(Stored data)
»»

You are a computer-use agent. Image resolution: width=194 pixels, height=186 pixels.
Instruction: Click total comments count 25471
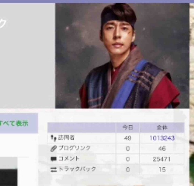point(162,159)
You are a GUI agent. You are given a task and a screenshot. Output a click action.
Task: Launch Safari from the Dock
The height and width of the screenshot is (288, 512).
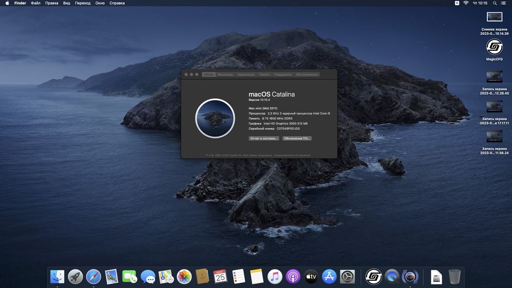(94, 277)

««

Lines from the one with "Task: Launch Safari from the Dock" through the final line of the records are the whole answer; print them exactly, minus any pictures.

> [Reply to the exercise]
Task: Launch Safari from the Dock
The height and width of the screenshot is (288, 512).
(94, 277)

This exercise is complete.